Dear Papa Joe: Married but Separated, Should I Confess My Feelings?
Married but Separated: Confess Feelings or Not?

Dear Papa Joe,

I will use the alias Cruise. My story is that I am married, but we have been separated for several years. The annulment process is taking too long, so I hope divorce becomes legal so I can be free. The issue is that it is inevitable to develop feelings for someone. It happened to me—I have a crush on someone, but I cannot speak up because it is forbidden and complicated if I give in to my feelings. However, no matter what, there comes a point when your feelings intensify, and I want to tell her, but because of the aforementioned issues, I cannot, and I am also afraid of rejection. Since I am very bothered, I decided to leave my job and transfer elsewhere to forget her. Fortunately, I found a remote job with minimal face-to-face interaction, as I only need to report on-site when necessary. The downside is that I still think of her, and I must say that I was in a better emotional state when I could still see her. I only have two choices: follow my head or my heart. But right now, it feels like I want to follow my heart. What is your take?

Papa Joe's Response

Cruise, you should tell her.
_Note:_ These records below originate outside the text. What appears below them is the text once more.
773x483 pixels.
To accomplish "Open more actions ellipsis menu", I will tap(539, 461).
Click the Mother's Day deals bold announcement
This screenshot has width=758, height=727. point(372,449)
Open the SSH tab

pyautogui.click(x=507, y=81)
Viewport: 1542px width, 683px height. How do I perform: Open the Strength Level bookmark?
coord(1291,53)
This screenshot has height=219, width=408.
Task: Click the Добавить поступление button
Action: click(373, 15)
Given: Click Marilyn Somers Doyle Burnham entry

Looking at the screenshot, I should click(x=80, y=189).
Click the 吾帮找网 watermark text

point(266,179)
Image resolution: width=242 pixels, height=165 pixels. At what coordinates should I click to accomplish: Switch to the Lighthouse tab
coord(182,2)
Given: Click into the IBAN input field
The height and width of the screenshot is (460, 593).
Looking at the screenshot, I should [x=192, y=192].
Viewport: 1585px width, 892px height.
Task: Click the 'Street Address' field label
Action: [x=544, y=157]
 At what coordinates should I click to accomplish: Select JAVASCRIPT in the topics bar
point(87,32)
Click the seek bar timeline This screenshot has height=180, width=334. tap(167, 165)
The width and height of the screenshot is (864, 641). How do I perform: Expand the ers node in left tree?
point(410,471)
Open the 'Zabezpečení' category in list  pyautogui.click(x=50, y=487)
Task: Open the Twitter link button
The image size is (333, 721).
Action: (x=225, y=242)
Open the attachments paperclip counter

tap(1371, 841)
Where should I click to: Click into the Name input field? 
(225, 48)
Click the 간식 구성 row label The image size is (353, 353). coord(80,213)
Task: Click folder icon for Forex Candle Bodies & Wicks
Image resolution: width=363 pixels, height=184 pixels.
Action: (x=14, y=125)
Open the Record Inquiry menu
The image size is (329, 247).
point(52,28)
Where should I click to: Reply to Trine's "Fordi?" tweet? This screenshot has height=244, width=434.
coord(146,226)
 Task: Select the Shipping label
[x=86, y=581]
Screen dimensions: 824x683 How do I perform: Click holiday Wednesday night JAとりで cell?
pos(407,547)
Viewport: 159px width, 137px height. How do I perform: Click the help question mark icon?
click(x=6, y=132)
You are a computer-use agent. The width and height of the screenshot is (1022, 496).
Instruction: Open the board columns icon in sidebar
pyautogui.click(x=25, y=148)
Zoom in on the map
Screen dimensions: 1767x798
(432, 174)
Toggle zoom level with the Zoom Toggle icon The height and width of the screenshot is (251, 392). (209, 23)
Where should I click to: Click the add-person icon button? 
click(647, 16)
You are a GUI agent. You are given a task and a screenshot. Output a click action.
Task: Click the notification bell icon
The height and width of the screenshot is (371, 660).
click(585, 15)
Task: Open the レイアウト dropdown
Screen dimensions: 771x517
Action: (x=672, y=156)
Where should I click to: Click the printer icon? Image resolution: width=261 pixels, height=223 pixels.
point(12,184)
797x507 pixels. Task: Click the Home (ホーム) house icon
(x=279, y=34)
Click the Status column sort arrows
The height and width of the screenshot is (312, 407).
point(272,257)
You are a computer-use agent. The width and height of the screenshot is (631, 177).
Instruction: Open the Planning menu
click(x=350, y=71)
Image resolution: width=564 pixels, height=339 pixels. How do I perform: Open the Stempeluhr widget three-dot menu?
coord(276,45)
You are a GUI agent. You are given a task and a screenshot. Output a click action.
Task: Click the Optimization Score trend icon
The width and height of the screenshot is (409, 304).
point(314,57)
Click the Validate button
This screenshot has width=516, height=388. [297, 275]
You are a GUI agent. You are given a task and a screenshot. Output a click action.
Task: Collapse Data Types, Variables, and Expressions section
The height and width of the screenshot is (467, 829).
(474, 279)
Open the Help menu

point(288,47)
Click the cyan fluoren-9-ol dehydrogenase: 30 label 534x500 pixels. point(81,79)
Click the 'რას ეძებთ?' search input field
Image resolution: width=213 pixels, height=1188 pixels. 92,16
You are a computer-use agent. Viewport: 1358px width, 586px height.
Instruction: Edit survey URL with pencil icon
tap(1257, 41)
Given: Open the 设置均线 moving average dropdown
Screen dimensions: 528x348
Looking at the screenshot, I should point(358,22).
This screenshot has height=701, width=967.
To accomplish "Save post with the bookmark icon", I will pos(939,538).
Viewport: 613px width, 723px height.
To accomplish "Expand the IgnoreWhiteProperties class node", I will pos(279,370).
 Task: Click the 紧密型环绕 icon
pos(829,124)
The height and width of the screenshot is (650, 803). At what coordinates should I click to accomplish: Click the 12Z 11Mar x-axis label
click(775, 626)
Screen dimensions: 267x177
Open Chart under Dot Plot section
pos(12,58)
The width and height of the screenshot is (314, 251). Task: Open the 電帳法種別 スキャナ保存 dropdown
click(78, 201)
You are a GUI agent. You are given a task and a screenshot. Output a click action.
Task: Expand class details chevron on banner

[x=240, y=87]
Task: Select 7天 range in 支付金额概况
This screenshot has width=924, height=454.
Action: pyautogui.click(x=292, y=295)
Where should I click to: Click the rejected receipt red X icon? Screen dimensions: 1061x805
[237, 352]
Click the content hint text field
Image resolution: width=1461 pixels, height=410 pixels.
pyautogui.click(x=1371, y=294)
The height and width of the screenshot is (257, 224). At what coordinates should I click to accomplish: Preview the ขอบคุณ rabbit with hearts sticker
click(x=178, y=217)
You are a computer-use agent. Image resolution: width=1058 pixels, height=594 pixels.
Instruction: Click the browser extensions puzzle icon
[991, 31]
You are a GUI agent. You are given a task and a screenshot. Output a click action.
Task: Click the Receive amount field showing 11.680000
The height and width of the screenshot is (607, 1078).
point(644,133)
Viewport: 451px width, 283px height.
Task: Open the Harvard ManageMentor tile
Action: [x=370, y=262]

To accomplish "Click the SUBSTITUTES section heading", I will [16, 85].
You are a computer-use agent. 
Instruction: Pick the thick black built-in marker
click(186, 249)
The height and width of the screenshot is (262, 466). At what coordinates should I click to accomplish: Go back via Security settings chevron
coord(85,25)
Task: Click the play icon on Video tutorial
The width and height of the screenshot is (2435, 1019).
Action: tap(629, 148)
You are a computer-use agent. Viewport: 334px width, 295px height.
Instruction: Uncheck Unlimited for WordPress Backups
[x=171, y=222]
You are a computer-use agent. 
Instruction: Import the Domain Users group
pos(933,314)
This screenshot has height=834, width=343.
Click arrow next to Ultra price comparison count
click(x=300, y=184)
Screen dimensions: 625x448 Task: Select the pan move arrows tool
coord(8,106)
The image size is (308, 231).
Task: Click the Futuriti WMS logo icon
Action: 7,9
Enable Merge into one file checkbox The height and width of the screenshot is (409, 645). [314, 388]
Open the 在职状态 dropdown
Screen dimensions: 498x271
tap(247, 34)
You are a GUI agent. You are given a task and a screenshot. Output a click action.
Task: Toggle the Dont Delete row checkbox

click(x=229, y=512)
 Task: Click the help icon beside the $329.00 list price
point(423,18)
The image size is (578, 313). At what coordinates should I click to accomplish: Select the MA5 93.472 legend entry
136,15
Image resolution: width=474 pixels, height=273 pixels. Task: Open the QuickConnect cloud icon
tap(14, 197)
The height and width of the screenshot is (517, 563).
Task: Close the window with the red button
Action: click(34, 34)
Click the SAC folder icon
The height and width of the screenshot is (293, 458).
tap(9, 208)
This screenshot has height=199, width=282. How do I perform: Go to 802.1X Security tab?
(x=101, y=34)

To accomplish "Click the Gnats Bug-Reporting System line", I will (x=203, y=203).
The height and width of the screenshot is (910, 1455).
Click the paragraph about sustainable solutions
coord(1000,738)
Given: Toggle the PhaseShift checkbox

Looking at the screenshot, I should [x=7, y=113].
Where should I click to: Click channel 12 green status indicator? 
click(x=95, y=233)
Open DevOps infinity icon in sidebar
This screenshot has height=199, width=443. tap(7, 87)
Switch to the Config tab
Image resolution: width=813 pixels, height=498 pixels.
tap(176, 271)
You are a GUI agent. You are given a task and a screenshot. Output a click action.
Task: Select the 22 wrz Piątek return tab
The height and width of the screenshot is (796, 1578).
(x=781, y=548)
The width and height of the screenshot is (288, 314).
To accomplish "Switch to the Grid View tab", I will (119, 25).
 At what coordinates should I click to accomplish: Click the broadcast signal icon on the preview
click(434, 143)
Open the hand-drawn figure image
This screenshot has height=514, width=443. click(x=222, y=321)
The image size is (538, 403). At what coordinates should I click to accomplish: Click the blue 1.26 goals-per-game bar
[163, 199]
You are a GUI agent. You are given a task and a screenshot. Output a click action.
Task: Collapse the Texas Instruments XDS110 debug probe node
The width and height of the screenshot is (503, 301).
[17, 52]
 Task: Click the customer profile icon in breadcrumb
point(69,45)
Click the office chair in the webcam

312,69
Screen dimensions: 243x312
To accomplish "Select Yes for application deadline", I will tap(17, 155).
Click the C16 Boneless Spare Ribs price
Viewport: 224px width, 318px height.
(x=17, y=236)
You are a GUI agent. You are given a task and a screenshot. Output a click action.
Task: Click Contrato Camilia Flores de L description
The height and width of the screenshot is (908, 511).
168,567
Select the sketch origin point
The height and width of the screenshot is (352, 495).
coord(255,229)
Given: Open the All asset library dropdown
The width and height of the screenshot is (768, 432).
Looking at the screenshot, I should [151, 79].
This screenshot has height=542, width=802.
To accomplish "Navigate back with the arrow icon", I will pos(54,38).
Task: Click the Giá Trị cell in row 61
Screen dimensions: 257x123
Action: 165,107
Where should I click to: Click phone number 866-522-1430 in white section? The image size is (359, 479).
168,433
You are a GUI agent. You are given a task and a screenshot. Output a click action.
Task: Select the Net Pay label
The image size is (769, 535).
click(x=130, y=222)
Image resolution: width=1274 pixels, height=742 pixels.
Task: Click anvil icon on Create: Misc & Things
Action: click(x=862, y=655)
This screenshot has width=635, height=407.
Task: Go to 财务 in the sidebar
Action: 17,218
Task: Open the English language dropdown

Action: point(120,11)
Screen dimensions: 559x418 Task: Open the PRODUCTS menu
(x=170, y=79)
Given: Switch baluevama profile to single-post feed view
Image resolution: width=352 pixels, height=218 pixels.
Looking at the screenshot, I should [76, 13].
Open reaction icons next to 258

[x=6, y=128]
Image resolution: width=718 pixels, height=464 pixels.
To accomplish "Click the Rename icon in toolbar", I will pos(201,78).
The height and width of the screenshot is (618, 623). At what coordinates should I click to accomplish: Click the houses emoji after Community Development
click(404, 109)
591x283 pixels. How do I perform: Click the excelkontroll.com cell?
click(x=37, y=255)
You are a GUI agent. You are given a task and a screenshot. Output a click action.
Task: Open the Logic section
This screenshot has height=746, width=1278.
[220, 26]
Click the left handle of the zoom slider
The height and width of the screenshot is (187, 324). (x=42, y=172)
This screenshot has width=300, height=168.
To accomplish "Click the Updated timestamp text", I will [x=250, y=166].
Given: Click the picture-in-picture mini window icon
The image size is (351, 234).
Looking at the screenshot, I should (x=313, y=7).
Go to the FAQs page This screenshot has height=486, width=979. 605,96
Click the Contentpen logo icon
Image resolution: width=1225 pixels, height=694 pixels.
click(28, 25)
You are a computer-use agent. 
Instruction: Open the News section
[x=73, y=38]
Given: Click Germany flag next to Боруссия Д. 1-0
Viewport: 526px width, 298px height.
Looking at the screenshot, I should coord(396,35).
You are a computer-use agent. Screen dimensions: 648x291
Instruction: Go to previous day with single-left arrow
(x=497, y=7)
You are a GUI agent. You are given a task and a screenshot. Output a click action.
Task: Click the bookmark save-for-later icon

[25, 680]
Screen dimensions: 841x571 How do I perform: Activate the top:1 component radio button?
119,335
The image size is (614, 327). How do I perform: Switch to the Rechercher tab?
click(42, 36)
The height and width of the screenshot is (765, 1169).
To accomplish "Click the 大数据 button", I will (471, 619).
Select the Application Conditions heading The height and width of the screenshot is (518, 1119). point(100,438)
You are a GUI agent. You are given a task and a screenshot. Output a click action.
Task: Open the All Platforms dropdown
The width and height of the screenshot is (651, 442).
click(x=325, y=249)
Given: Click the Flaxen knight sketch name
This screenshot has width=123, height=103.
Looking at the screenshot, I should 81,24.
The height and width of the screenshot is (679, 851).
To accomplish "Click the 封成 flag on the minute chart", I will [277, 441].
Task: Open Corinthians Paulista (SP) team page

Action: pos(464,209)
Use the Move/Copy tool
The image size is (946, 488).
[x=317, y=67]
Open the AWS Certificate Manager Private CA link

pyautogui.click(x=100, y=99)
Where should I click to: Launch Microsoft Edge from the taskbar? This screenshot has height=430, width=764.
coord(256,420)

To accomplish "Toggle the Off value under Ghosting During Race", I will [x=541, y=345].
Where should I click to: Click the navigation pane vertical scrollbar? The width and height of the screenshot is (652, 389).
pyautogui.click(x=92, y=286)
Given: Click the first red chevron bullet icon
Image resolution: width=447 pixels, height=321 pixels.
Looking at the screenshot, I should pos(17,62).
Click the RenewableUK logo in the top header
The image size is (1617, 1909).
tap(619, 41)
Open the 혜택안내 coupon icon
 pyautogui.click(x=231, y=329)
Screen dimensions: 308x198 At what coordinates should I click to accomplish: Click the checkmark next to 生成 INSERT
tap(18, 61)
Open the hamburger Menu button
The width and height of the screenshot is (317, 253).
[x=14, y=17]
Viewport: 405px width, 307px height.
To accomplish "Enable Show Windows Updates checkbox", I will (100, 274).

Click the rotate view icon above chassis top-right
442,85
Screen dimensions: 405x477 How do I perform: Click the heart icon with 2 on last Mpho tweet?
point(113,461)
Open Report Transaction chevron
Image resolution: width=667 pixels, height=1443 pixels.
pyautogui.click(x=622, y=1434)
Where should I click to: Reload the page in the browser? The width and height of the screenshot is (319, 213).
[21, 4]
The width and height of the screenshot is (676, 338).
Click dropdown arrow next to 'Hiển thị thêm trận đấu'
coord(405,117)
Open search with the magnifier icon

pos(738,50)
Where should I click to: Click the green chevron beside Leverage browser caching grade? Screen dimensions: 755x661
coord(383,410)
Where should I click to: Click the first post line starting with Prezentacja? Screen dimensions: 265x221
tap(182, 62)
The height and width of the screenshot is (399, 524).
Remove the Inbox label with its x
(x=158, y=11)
It will help, whether she accepts you or not. Because if she doesn't, it will help you accept the reality that you two cannot be together. If you do tell her, it is better to give a disclaimer first about your situation and that you are still in the process of annulment. Even if you do it in a lighthearted way, you have expressed your feelings to her. Who knows, she might accept you. The more you strive to process the annulment, the more it becomes worth the wait.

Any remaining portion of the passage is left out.